Anyhoo. It's going really well. He's funny, I'm funny and we're joking like we go way back. We slowly start going through the motions of leaving. From the table, to the door, to walking me to my car he mentions how we should see each other again a total of eight times. Eight.

He wants to know my schedule for the week, what are my plans for the weekend and he gives me his whole schedule for the weekend and we should totally hang out this weekend and the only time I'm busy is this time so call me any time before or after that and we should totally see each other again. Only eight times over. Eight.

I was in a very good mood. I didn't get the kind of let's do this again that means nothing -- he actually wanted to see me again. The Hot Shirtless Cowboy and the Pillowy Soft Bambi. I was in there.

It turned out I had plans that weekend, and I was very busy and then I was very busy being hungover from being so busy and didn't call the Cowboy. I didn't feel any shame in this, because he had my number too. I did try to reach him over MSN and didn't get a response back which wasn't terribly odd so I didn't think much about it.

Almost a week to the day we met I do get in touch with him.
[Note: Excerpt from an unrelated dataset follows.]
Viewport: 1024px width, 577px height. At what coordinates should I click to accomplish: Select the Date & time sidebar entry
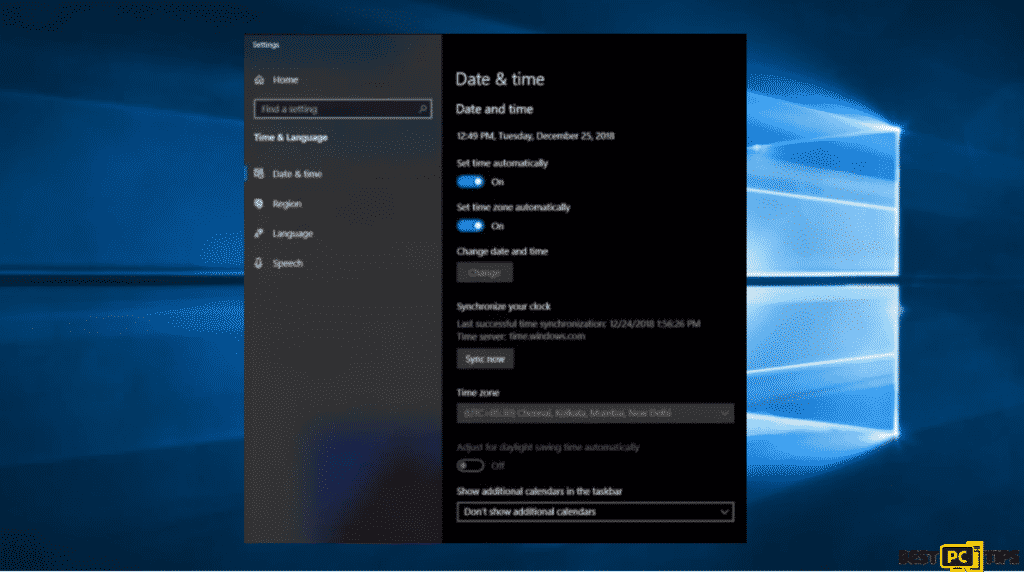click(297, 174)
It's over MSN, because I'm lousy on the phone and I was suddenly nervous. As casually as one can while typing, I suggest we see a movie that Thursday.

Well.

I can't repeat the entire "conversation," because I'm trying to block it from memory but he was rude. Movie on Thursday? Nope. Just nope. No explanation, so I feel like an ass. I take it you're busy? Yep. Busy every day. I'm guessing he felt a momentary surge of guilt because he said he was planning on being out of town on Thursday. At a lake. With no phone or computer.
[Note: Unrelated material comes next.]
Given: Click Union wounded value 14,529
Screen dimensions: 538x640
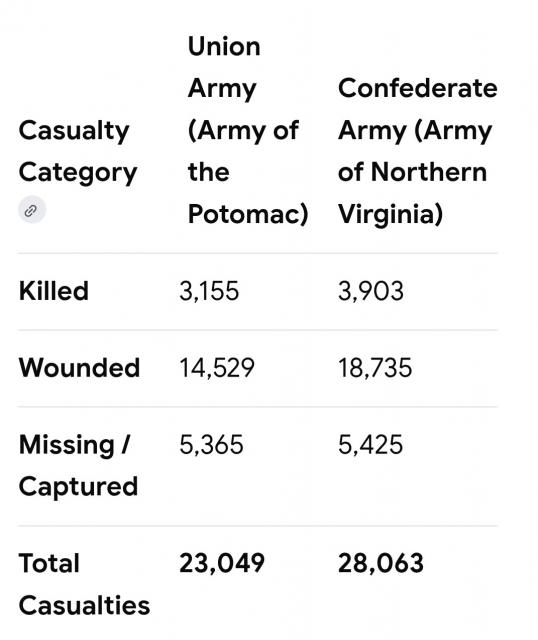Looking at the screenshot, I should (217, 367).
He shouldn't have bothered with an explanation because I forgot to delete him as a contact before logging off and noticed that he was actively online all day and all night Thursday - definitely in town. Then I deleted him.
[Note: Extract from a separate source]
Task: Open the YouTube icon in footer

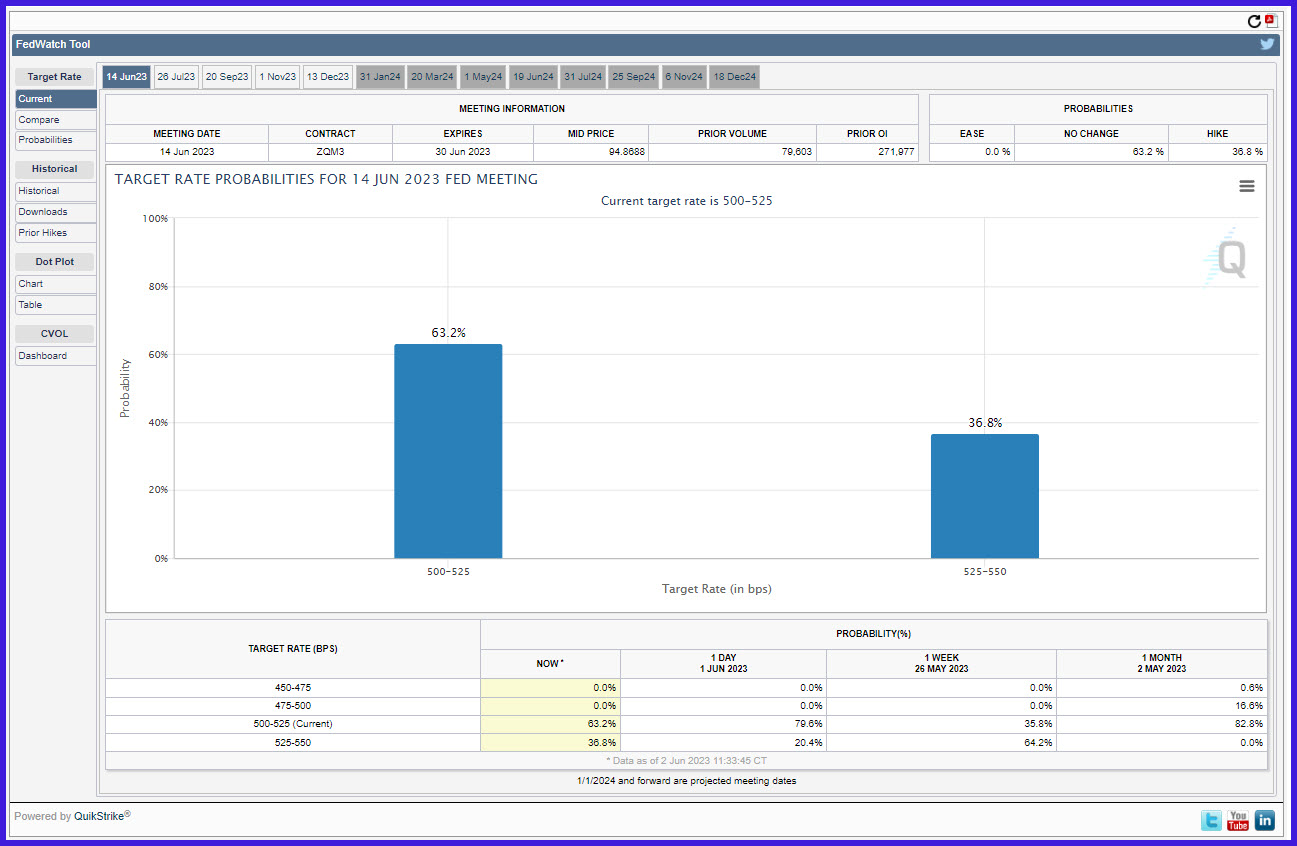Action: pos(1238,821)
This one really puzzled me. We had a good time, and it was better than I had hoped and that was my only expectation. Why go through the effort of convincing me he really wanted to see me again? Was it just practice for when he has to convince some bureaucrat to give him his license back? He really doesn't have to bother. He just has to lift his shirt to his chin and most women will lose all reason -- why the theatrics?

I felt like an idiot, but at least I could still look at him if I wanted to. Before we actually met he had added me on Facebook. I had felt at the time that he was moving a little fast, but now at least it appeared to the outside world that I had at least one hot male 'friend'. Who wasn't gay. But that wouldn't last either.

At some point, I'm not sure when, the Cowboy revoked his Facebook friendship. He was gone from my list of Facebook Friends, and just like that I had achieved yet another unprecedented low in both online dating AND social networking. There were to be new lows to come, but this ended the saga of the Hot Shirtless Cowboy, who I have no doubt is still hot and shirtless at least part of the day.

And I'm still pillowy soft with more to the roll. And I'm glad.